Digital Stethoscope in the Era of Artificial Intelligence: A Comprehensive Review in the Era of Evidence-Based Clinical Studies
Research Article - Volume: 1, Issue: 1, 2026 (January)

Emmanuel Andres1* and Amir El Hassani Hajjam2

1Service de Medicine Interne, Hopitaux Universitaires de Strasbourg (HUS), Strasbourg, France
2Laboratoire de nanomedecine imagerie et therapeutique, Universite de Technologie de Belfort Montbeliard (UTBM), France

*Correspondence to: Emmanuel Andres, Service de Medicine Interne, Hopitaux Universitaires de Strasbourg (HUS), Strasbourg, France, E-mail:

Received: November 20, 2025; Manuscript No: JAID-25-4927; Editor Assigned: November 24, 2025; PreQc No: JAID-25-4927 (PQ); Reviewed: December 04, 2025; Revised: December 08, 2025; Manuscript No: JAID-25-4927 (R); Published: January 23, 2026.

ABSTRACT

The conventional stethoscope, though a clinical mainstay, is limited by subjectivity. Digital stethoscopes integrated with Artificial Intelligence (AI) offer a transformative solution, converting acoustic signals into objective electronic data for automated classification and predictive analytics. This review synthesizes evidence demonstrating that AI-enhanced auscultation significantly boosts diagnostic accuracy and scalability. Studies highlight improved classification of pediatric heart murmurs (AUC up to 0.92), reliable detection of valvular heart disease (e.g., 93.2% sensitivity for aortic stenosis), and identification of lung pathology (wheezes, crackles, pneumonia). Furthermore, these devices proved valuable in screening for left ventricular dysfunction and facilitating triage during the COVID-19 pandemic. Future integration of multimodal sensing (ECG), wearable sensors, and Internet-of-Medical-Things (IoMT) will enable continuous, personalized monitoring. Successful implementation hinges on regulatory oversight and standardization across diverse populations. AI-powered digital stethoscopes are poised to democratize access and advance precision medicine globally.

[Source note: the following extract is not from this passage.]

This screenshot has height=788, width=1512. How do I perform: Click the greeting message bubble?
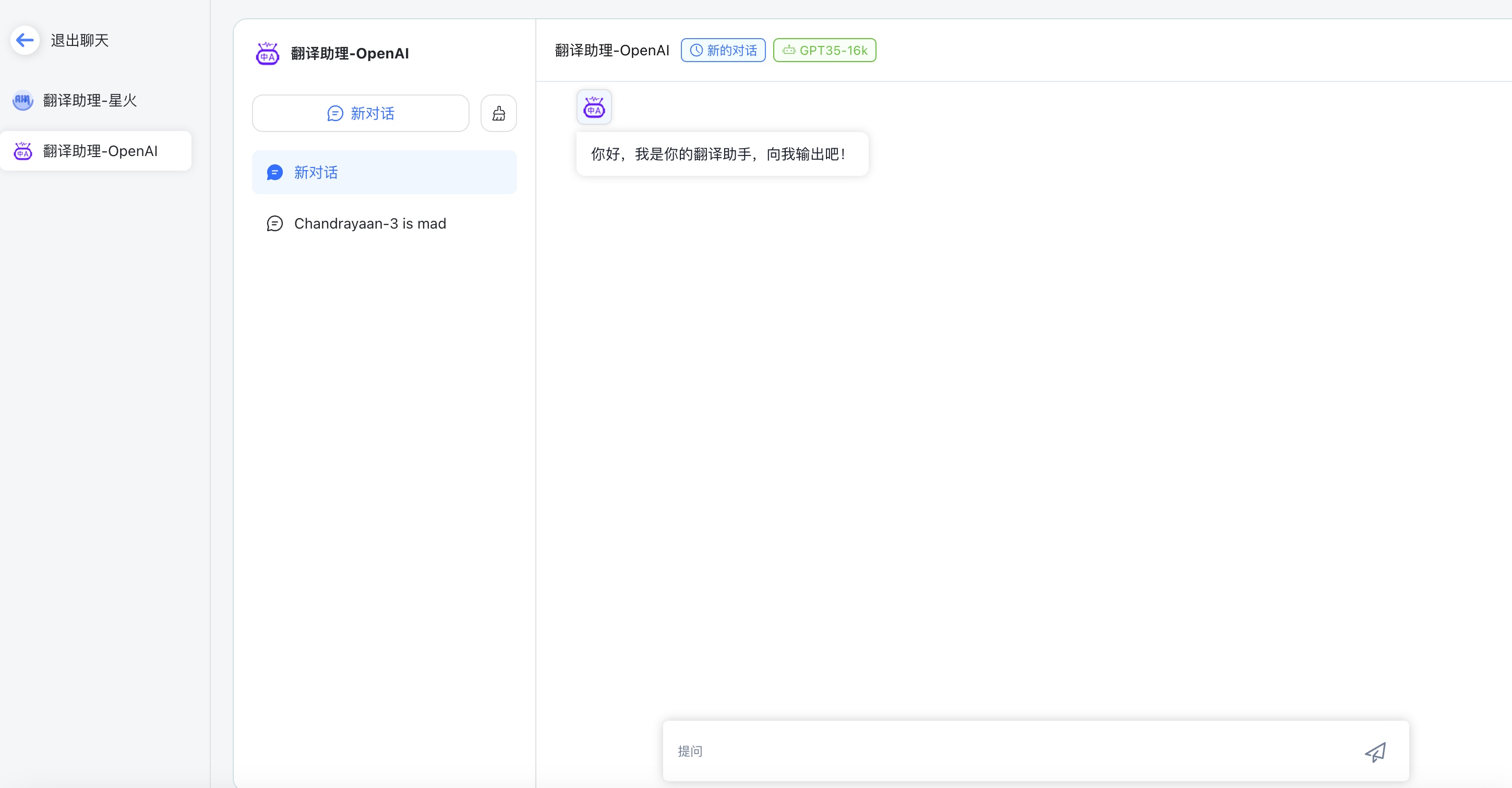click(722, 154)
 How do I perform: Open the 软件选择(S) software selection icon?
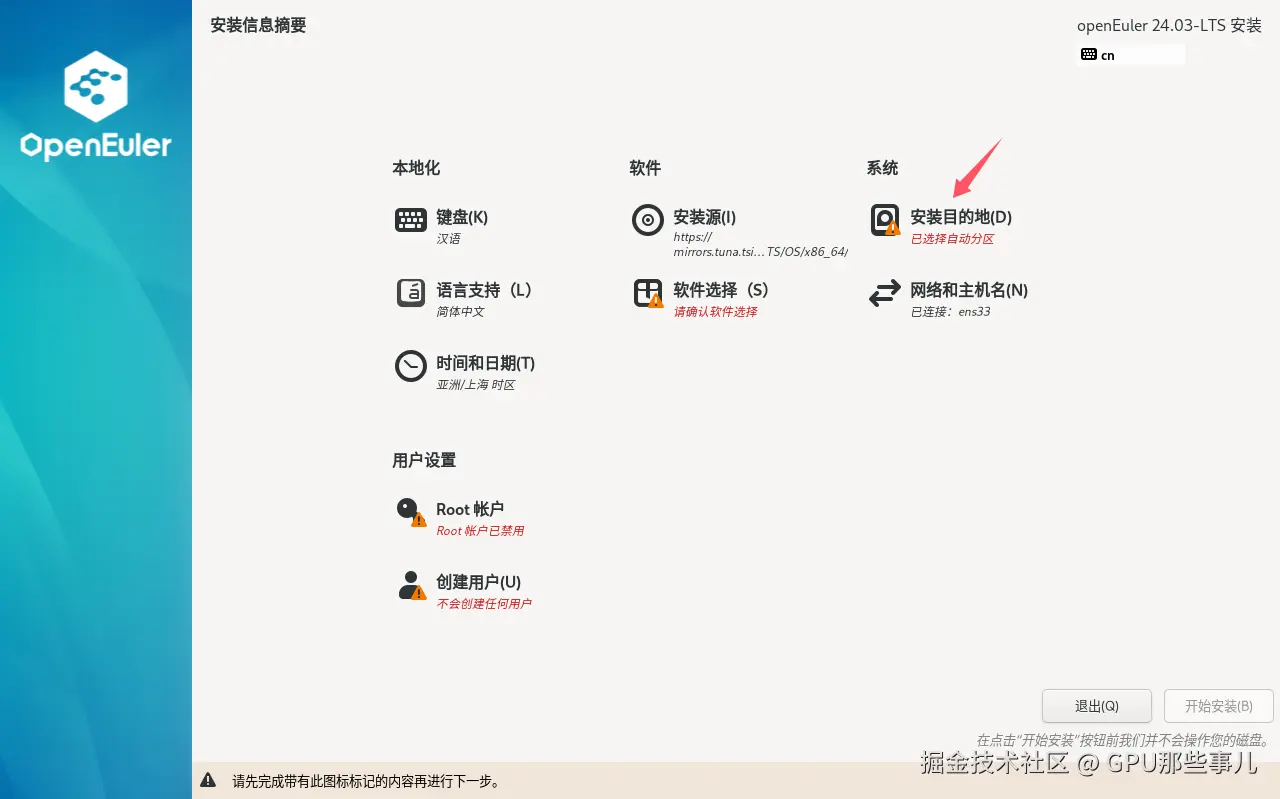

Keywords: Digital Stethoscope; Artificial Intelligence; Machine Learning; Auscultation; Heart Murmur; Diagnostic Accuracy; Telemedicine; Precision Medicine


Citation: Andres E (2026). Digital Stethoscope in the Era of Artificial Intelligence: A Comprehensive Review in the Era of Evidence-Based Clinical Studies. J. Artif. Intell. Digit. Health. Vol.1 Iss.1, January (2026), pp:1-5.
Copyright: © 2026 Andres E. This is an open access article distributed under the terms of the Creative Commons Attribution License, which permits unrestricted use, distribution, and reproduction in any medium, provided the original author and source are credited.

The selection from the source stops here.